{
 "cells": [
  {
   "cell_type": "markdown",
   "metadata": {},
   "source": [
    "<div class=\"contentcontainer med left\" style=\"margin-left: -50px;\">\n",
    "<dl class=\"dl-horizontal\">\n",
    "  <dt>Title</dt> <dd> Scatter Element</dd>\n",
    "  <dt>Dependencies</dt> <dd>Bokeh</dd>\n",
    "  <dt>Backends</dt>\n",
    "    <dd><a href='./Scatter.ipynb'>Bokeh</a></dd>\n",
    "    <dd><a href='../matplotlib/Scatter.ipynb'>Matplotlib</a></dd>\n",
    "    <dd><a href='../plotly/Scatter.ipynb'>Plotly</a></dd>\n",
    "</dl>\n",
    "</div>"
   ]
  },
  {
   "cell_type": "code",
   "execution_count": null,
   "metadata": {},
   "outputs": [],
   "source": [
    "import numpy as np\n",
    "\n",
    "import holoviews as hv\n",
    "from holoviews import dim\n",
    "\n",
    "hv.extension('bokeh')"
   ]
  },
  {
   "cell_type": "markdown",
   "metadata": {},
   "source": [
    "The ``Scatter`` element visualizes as markers placed in a space of one independent variable, traditionally denoted as *x*, against a dependent variable, traditionally denoted as *y*. In HoloViews, the name ``'x'`` is the default dimension name used in the key dimensions (``kdims``) and ``'y'`` is the default dimension name used in the value dimensions (``vdims``). We can see this from the default axis labels when visualizing a simple ``Scatter`` element:"
   ]
  },
  {
   "cell_type": "code",
   "execution_count": null,
   "metadata": {},
   "outputs": [],
   "source": [
    "np.random.seed(42)\n",
    "coords = [(i, np.random.random()) for i in range(20)]\n",
    "scatter = hv.Scatter(coords)\n",
    "\n",
    "scatter.opts(color='k', marker='s', size=10)"
   ]
  },
  {
   "cell_type": "markdown",
   "metadata": {},
   "source": [
    "Here the random *y* values are considered to be the 'data' whereas the *x* positions express where those data values were measured (compare this to the different way that [``Points``](./Points.ipynb) elements are defined).

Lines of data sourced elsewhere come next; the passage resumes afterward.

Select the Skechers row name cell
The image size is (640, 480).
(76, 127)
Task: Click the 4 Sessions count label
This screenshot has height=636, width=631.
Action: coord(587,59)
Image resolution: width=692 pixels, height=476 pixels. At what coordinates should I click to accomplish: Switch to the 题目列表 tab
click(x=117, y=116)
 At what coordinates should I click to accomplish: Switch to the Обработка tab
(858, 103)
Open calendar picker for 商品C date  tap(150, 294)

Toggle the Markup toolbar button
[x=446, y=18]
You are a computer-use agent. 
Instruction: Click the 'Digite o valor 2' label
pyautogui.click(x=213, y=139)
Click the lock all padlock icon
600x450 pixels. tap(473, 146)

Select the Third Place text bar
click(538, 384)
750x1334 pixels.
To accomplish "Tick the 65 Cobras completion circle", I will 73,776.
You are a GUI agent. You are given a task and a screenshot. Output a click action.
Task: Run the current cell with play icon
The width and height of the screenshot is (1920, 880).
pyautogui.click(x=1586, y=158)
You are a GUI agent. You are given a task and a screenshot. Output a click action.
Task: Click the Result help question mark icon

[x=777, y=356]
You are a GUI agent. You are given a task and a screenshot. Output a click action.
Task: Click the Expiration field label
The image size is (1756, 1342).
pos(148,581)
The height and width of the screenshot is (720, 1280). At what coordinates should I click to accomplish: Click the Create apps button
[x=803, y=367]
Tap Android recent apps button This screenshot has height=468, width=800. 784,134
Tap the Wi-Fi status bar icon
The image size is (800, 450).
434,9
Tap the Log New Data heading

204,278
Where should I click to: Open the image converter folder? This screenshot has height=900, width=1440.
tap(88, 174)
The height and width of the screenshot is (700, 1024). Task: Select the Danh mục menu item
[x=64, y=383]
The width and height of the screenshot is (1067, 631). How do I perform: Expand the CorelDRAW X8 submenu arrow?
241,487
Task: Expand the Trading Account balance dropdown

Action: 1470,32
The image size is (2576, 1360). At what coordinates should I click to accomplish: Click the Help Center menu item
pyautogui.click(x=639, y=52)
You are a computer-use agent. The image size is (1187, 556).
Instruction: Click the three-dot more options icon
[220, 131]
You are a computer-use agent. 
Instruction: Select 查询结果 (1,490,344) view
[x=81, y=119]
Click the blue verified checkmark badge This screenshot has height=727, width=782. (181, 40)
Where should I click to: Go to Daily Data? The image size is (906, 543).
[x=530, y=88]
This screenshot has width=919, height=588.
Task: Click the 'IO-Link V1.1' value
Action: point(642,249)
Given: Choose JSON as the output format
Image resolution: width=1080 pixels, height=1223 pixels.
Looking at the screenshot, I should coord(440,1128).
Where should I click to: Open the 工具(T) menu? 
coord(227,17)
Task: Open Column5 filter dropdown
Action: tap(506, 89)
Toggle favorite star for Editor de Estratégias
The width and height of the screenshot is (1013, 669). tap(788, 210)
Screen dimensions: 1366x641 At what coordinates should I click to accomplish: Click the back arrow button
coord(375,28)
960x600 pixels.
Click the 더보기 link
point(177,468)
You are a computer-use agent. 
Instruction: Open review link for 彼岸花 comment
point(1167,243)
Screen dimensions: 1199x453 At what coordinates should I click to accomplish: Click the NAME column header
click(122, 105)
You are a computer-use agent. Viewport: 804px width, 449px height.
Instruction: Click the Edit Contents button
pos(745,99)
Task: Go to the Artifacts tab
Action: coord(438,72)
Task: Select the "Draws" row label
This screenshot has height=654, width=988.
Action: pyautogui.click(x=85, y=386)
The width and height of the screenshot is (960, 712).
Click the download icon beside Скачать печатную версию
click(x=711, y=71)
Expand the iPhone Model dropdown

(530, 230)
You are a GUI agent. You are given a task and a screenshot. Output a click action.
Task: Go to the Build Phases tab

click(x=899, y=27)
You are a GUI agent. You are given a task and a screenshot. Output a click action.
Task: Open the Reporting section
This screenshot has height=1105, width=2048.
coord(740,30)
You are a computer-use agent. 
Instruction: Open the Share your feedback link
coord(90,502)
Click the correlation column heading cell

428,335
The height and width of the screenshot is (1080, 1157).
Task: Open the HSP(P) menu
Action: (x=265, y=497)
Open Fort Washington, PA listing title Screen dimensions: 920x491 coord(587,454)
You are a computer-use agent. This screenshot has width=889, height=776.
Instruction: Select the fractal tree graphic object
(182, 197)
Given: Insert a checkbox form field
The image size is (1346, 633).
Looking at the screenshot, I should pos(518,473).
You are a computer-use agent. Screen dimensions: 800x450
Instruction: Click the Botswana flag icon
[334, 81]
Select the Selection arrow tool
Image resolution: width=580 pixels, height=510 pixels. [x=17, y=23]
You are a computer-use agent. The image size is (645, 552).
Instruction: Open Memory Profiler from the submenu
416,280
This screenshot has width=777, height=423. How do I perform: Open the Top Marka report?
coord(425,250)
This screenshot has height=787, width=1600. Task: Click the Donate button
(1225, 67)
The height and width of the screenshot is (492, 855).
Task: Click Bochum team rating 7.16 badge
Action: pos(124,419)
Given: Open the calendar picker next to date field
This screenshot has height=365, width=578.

In this sense, ``Scatter`` is equivalent to a [``Curve``](./Curve.ipynb) without any lines connecting the samples, and you can use slicing to view the *y* values corresponding to a chosen *x* range:"
   ]
  },
  {
   "cell_type": "code",
   "execution_count": null,
   "metadata": {},
   "outputs": [],
   "source": [
    "scatter[0:12] + scatter[12:20]"
   ]
  },
  {
   "cell_type": "markdown",
   "metadata": {},
   "source": [
    "A ``Scatter`` element must always have at least one value dimension (to give it a *y* location), but additional value dimensions are also supported. Here is an example with two additional quantities for each point, declared as the ``vdims`` ``'z'`` and ``'size'`` visualized as the color and size of the dots, respectively:"
   ]
  },
  {
   "cell_type": "code",
   "execution_count": null,
   "metadata": {},
   "outputs": [],
   "source": [
    "np.random.seed(10)\n",
    "data = np.random.rand(100,4)\n",
    "\n",
    "scatter = hv.Scatter(data, vdims=['y', 'z', 'size'])\n",
    "scatter = scatter.opts(color='z', size=dim('size')*20)\n",
    "scatter + scatter[0.3:0.7, 0.3:0.7].hist()"
   ]
  },
  {
   "cell_type": "markdown",
   "metadata": {},
   "source": [
    "In the right subplot, the ``hist`` method is used to show the distribution of samples along our first value dimension, (``'y'``)."
   ]
  },
  {
   "cell_type": "markdown",
   "metadata": {},
   "source": [
    "The marker shape specified above can be any supported by [matplotlib](https://matplotlib.org/api/markers_api.html), e.g. ``s``, ``d``, or ``o``; the other options select the color and size of the marker.  For convenience with the [bokeh backend](../../../user_guide/Plotting_with_Bokeh.ipynb), the matplotlib marker options are supported using a compatibility function in HoloViews."
   ]
  },
  {
   "cell_type": "markdown",
   "metadata": {},
   "source": [
    "**Note**: Although the  ``Scatter`` element is superficially similar to the [``Points``](./Points.ipynb) element (they can generate plots that look identical), the two element types are semantically quite different: Unlike ``Scatter``, ``Points`` are used to visualize data where the *y* variable is *independent*. This semantic difference also explains why the histogram generated by the ``hist`` call above visualizes the distribution of a different dimension than it does for [``Points``](./Points.ipynb) (because here *y*, not *z*, is the first ``vdim``).\n",
    "\n",
    "This difference means that ``Scatter`` elements can most naturally overlay with other elements that express dependent relationships between the *x* and *y* axes in two-dimensional space, such as the ``Chart`` types like [``Curve``](./Curve.ipynb). Conversely, ``Points`` elements either capture *(x,y)* spatial locations or they express a dependent relationship between an *(x,y)* location and some other dimension (expressed as point size, color, etc.), and thus they can most naturally overlay with [``Raster``](./Raster.ipynb) types like [``Image``](./Image.ipynb).\n",
    "\n",
    "For full documentation and the available style and plot options, use ``hv.help(hv.Scatter).``"
   ]
  }
 ],
 "metadata": {
  "language_info": {
   "name": "python",
   "pygments_lexer": "ipython3"
  }
 },
 "nbformat": 4,
 "nbformat_minor": 2
}